Super groovy pic by Ollie Olarte. Click the image to check out their Flickr PhotoStream.

Let’s do a little investigative work.

Now I know that I’ve used my blog as a forum to discuss my crazy theories more times than one.  There was the one about the cleaning lady at work using tissue boxes to run drugs.  And then the one about my dad being a drug dealer.  And well, now this.  But listen – these things come to me.  I don’t just walk around looking for evidence of an underground drug ring.  I’m telling you: I’m on to something.  

Bear with me.

So I’ve been frequenting this cafe lately that features wireless Internet because of a long complicated story that involves me losing my Internet.  Which has, in turn, made daily blogging even more of a challenge.  Super awesome.

The other night I was there until closing (around 10pm) trying to finish up a post and take care of every Internet need I could possibly have until the next moment I could get in touch with the magical Interwebz.  And just before 10pm, the worker put a black trash bag out on the sidewalk.  No big deal, right? Probably trash.  Let it go, Jackie.

But at 10:10, I was still there, mooching off the Internet from just outside the cafe because I had to finish a few things real quick-like. And at 10:11, a man pulled up in a dinky little car, got out, grabbed the black trash bag, threw it in his trunk, and drove away.

What?

Okay, what was it? What’s in there? I need to know.  It wasn’t just recyclables.  Recycling is free in the city – they would just put it out on recycling day.  Even if it were recyclables, there are far better business to pick them up from.  Because I don’t see one glass or plastic container in this place.  And if it were trash, it would go out on trash day.  And why would someone want either of those things anyway?

It’s drugs.  

It’s probably an enormous bag of drugs.  Or something.  I don’t know, but it’s fishy.

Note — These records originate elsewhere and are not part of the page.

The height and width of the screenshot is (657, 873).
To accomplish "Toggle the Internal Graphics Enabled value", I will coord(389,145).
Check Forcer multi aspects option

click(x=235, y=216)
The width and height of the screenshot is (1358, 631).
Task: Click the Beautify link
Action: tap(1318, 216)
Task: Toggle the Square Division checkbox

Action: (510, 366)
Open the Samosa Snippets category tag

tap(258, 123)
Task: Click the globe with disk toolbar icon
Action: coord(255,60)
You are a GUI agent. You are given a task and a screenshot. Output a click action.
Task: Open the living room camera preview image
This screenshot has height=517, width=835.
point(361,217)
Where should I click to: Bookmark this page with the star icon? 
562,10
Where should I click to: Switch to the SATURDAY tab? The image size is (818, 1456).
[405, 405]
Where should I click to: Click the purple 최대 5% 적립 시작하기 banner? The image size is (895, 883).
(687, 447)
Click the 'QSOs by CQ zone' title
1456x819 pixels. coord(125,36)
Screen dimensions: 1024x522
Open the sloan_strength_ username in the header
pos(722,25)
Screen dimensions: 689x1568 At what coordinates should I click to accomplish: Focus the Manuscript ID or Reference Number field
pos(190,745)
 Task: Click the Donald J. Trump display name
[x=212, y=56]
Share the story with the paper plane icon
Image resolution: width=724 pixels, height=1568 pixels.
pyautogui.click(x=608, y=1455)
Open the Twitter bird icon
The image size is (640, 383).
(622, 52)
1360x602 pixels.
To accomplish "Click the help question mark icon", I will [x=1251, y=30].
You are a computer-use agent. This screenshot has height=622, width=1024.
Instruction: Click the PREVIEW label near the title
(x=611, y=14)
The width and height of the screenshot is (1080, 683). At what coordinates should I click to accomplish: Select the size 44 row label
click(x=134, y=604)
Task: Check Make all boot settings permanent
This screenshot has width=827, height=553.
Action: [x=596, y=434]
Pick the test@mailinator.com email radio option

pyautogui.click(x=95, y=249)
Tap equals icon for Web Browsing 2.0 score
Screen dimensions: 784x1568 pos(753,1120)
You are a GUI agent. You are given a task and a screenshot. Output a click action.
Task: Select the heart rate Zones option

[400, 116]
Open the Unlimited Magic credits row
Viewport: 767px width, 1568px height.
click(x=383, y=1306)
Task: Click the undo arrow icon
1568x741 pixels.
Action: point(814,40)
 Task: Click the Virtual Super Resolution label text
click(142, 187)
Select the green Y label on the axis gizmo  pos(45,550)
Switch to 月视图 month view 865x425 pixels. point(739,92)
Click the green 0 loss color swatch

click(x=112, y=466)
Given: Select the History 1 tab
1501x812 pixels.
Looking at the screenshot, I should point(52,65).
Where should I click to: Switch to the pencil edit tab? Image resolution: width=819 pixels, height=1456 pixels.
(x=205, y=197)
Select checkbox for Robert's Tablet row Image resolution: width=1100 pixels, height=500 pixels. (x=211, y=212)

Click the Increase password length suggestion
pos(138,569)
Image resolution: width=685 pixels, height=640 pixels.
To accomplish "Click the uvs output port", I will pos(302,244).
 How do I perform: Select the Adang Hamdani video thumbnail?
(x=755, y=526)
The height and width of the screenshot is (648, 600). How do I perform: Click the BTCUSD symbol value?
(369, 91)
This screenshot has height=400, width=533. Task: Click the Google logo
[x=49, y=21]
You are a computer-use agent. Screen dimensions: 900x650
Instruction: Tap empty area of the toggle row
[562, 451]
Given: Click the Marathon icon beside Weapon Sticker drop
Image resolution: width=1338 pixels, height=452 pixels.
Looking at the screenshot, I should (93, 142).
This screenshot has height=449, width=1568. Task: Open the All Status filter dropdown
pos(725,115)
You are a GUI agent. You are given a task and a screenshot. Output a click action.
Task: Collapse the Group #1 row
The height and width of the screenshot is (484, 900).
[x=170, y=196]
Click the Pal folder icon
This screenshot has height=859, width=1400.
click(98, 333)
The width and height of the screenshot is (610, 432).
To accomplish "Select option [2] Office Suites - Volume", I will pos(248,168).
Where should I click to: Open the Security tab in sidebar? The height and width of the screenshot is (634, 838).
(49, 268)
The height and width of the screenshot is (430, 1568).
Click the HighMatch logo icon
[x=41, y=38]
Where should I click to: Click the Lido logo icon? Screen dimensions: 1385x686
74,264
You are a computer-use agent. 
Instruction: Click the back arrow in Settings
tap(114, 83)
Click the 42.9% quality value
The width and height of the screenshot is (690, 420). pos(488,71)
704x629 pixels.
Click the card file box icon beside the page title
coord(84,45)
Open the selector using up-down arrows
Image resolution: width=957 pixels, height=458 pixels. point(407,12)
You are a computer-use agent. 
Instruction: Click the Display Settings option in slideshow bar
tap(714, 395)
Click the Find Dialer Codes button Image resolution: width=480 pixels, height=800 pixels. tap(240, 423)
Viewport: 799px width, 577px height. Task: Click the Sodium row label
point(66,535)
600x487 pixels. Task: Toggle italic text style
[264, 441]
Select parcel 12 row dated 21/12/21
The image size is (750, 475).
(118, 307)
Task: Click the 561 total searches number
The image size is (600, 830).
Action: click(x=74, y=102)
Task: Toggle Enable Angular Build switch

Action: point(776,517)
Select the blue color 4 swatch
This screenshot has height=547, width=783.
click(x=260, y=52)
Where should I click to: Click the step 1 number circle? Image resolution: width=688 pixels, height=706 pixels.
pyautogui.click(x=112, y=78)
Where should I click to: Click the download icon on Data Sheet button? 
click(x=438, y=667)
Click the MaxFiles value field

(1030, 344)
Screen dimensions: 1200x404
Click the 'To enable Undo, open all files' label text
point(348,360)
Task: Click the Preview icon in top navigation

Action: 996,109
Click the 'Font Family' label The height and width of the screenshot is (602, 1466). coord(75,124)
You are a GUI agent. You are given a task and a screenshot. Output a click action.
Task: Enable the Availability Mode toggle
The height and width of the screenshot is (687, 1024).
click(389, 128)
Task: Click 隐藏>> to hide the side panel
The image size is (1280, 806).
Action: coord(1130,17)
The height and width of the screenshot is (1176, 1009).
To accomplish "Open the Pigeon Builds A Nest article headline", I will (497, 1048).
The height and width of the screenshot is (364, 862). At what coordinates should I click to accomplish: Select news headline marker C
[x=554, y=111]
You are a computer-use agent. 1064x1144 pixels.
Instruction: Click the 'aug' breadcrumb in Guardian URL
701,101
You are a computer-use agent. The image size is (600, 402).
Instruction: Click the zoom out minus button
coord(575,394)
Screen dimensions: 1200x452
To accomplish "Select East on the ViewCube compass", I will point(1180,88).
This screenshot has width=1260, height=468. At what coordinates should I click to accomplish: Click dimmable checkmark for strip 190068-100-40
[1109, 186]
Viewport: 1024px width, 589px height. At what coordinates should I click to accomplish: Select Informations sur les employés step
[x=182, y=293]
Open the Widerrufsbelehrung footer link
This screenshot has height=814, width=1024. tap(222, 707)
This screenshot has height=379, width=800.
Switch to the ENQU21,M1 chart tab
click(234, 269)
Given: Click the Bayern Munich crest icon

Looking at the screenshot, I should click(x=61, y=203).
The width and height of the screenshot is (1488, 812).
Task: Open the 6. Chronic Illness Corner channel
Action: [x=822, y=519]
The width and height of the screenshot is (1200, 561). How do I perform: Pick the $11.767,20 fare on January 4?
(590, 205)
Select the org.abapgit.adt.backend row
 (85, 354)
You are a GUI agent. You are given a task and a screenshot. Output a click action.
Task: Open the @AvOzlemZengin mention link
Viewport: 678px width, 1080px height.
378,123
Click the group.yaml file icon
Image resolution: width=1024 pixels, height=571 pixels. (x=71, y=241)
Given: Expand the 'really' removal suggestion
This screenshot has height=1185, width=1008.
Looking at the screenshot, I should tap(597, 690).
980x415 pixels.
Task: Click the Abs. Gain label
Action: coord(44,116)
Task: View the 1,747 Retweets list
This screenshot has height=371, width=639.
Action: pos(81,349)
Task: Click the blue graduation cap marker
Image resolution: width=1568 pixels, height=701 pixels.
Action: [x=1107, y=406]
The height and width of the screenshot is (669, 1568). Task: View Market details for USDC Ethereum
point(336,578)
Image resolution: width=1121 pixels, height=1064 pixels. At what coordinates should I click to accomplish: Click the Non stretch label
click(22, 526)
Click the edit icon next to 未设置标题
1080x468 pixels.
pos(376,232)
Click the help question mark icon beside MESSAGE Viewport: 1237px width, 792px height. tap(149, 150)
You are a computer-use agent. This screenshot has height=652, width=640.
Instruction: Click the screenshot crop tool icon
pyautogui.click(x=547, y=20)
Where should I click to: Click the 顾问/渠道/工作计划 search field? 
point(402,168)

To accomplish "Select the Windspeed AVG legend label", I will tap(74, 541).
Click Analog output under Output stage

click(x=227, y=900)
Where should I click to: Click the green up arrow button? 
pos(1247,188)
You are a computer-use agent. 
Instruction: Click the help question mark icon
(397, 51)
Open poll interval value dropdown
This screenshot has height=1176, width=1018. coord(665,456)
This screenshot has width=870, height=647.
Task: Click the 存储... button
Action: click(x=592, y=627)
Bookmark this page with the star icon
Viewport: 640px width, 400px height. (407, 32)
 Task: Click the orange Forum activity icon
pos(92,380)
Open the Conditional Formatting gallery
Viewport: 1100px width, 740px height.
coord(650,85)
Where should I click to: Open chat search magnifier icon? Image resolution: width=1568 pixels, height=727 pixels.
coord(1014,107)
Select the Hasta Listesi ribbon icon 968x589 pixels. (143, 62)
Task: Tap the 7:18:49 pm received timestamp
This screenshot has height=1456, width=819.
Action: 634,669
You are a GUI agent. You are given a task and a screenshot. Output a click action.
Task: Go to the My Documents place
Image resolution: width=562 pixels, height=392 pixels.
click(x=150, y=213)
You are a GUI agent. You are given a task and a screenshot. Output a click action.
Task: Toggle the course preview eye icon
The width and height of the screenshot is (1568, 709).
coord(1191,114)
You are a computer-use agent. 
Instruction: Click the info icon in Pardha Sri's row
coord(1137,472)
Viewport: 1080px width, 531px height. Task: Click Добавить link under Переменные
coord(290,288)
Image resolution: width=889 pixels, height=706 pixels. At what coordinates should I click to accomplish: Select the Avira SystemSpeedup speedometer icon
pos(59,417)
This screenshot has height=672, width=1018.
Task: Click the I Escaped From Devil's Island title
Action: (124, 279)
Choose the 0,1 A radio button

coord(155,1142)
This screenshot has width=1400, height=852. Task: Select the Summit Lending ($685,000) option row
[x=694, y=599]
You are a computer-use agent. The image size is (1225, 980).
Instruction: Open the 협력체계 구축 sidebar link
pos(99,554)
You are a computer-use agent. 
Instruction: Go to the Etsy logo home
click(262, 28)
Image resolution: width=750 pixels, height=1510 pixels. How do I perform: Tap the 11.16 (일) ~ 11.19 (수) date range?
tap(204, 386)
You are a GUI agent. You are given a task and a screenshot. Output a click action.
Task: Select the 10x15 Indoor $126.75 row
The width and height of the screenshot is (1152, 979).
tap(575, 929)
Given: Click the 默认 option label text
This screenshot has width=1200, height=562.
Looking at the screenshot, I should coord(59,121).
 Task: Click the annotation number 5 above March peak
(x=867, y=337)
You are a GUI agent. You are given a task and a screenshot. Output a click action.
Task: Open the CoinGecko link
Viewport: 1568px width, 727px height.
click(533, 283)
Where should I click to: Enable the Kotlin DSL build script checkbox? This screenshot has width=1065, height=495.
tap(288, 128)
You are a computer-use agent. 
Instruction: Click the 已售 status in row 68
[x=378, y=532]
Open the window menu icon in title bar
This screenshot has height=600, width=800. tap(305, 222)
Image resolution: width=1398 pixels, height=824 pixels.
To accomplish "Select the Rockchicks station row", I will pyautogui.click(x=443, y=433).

So here’s what I’m thinking:  I’ll continue to frequent the cafe right before closing hour.  And I’ll keep an eye on this to see if it’s a trend or anomaly.  If it happens once more, then when I come back the third time, I will grab the trash bag and replace it with a similar bag full of stuffed animals and a note saying “I’m on to you.”

Then I can take the bag I’ve recovered and see what’s inside and what all the fuss is about.  Best case scenario: it’s full of gold.  Worst case scenario: it’s poo.  If it’s somewhere in between (drugs), I can report it to the police and be the coolest drug sleuth in all the land. And then I can bust the cleaning lady and my dad with my new street cred. 

Cases closed.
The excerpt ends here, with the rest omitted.